The legislation also establishes a licensing framework similar to the stringent requirements already in place to acquire a casino operators’ license. Only existing Nevada licensees will be eligible to become licensed Internet gambling operators. There are other requirements, depending on the location of the establishment within the state, that require existing licensees to have either a resort-hotel, a certain number of rooms or seats or have held a license for at least five years. Each licensee would be required to pay a fee of $500,000 for the first two years, in addition to a renewal fee of $250,000 a year. In addition, each operator would be required to pay a 6.25 percent tax on gross gaming revenue. The same licensing requirements would apply to equipment manufacturers and suppliers. Any operators who create a site without the proper license will be subject to felony prosecution.
While they’re not spelled out in the legislation, other factors will be considered by the Nevada Gaming Commission to provide additional safeguards for customers who might not be able to gamble responsibly. The commission will ensure self-exclusion for individuals who want to prevent their access. It will also establish betting limits and time limits that would apply to not just one site but across all Nevada Internet gambling sites.
These requirements make what Nevada is exploring very different from what is currently being conducted by offshore operators. As Brian Sandoval, chairman of the Nevada Gaming Commission, said, “This is not going to be the Oklahoma Rush” - although some Internet gambling supporters were hoping that would be the case.

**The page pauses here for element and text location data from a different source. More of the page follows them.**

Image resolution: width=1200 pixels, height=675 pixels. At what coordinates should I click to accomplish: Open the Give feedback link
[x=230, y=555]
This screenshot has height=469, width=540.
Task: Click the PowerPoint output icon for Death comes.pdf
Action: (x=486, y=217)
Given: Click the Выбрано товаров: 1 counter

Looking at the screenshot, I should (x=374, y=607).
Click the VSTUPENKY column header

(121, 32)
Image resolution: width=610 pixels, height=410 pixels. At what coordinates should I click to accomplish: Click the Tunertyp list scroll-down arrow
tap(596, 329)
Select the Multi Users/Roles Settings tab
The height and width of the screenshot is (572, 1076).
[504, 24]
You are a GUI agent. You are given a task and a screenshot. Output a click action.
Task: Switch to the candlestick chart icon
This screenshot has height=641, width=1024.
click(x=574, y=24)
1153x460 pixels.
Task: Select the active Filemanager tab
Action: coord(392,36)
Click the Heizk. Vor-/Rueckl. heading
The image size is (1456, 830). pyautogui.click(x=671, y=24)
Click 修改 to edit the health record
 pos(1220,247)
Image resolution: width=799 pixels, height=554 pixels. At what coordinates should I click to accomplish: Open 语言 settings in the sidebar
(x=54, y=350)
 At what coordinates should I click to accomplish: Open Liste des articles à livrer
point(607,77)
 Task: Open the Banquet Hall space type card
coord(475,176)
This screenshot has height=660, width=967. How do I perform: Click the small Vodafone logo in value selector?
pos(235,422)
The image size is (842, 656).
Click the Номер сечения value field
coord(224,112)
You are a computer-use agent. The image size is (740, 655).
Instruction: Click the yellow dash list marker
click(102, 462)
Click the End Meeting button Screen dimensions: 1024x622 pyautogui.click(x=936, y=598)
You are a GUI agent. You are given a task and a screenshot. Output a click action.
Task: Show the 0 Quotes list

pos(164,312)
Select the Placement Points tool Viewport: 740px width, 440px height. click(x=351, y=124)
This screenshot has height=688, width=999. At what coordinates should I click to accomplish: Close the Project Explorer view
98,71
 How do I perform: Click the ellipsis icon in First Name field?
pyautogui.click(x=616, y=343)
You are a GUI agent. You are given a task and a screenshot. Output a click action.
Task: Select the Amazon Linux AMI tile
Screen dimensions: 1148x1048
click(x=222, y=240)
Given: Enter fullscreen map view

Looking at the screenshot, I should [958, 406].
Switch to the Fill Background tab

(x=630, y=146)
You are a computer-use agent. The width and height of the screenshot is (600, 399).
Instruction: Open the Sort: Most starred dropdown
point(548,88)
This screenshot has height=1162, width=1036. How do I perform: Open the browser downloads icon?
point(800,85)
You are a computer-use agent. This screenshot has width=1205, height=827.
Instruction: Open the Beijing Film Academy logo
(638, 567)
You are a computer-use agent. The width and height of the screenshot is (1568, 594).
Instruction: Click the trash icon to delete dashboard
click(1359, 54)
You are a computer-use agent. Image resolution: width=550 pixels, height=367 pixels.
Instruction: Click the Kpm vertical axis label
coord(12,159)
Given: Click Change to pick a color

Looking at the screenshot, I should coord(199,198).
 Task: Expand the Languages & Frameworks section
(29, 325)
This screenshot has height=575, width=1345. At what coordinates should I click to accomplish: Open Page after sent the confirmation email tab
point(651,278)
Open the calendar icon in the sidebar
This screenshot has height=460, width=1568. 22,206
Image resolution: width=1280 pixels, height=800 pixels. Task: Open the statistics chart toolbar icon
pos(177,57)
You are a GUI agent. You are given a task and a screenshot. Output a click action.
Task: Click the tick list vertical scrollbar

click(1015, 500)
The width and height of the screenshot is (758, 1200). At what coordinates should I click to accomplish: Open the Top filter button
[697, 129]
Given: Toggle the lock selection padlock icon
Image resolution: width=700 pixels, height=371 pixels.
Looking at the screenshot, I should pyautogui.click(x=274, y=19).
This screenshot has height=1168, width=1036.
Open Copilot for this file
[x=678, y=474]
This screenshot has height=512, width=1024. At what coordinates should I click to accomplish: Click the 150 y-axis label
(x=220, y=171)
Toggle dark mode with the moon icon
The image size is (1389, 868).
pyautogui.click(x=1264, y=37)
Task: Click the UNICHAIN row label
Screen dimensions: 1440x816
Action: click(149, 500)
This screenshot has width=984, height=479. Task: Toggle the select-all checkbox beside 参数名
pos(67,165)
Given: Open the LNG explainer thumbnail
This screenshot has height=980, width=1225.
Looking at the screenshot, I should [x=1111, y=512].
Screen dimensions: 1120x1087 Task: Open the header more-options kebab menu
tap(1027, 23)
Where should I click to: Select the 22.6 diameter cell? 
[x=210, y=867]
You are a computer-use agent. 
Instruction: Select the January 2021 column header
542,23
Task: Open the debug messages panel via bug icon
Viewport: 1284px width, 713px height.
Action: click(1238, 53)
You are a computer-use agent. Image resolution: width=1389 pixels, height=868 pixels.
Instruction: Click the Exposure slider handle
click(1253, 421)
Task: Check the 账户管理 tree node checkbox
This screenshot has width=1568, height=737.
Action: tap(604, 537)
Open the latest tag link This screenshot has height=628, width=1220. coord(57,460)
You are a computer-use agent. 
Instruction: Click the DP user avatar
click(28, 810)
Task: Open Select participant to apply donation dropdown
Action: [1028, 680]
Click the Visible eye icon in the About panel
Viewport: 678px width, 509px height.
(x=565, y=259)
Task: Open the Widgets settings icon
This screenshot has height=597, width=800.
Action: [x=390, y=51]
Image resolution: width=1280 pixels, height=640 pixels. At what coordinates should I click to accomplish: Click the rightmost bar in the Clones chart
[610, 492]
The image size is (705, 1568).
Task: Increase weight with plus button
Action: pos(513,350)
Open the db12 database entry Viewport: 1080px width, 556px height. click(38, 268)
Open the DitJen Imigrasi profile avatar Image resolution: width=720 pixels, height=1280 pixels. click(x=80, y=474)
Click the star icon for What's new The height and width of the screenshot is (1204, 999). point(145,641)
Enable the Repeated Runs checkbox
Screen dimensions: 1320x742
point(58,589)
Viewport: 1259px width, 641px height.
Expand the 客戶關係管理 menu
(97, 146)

As stated explicitly in the legislation, Nevada is not seeking in any way to defy the federal government. In the coming months, after a thorough legal analysis, the Nevada Gaming Commission will be seeking a meeting with the U.S. attorney general to discuss the legality of Internet gambling as set forth by this legislation.
With 1,800 sites worldwide, generating between $3 billion and $4 billion annually, Internet gambling is growing by leaps and bounds. But this illegal activity remains largely unregulated. As the world leader in the gaming industry, Nevada believes it has the responsibility to step forward and act to determine what current and future regulatory actions might be taken regarding Internet gambling.
The AGA’s role, meanwhile, is to keep our members informed of the latest developments on Internet gambling as a means of setting the association’s policies. As recently as May of this year, the board of the AGA indicated by consensus that we would continue to oppose unregulated Internet gambling because we believe the technology does not currently exist to prevent underage gambling, to protect against pathological gambling, and to permit the strict regulation and law enforcement oversight required for integrity.
Thank you again for the opportunity to discuss our views on questions surrounding Internet gaming. I would be pleased to answer any questions you may have on this matter.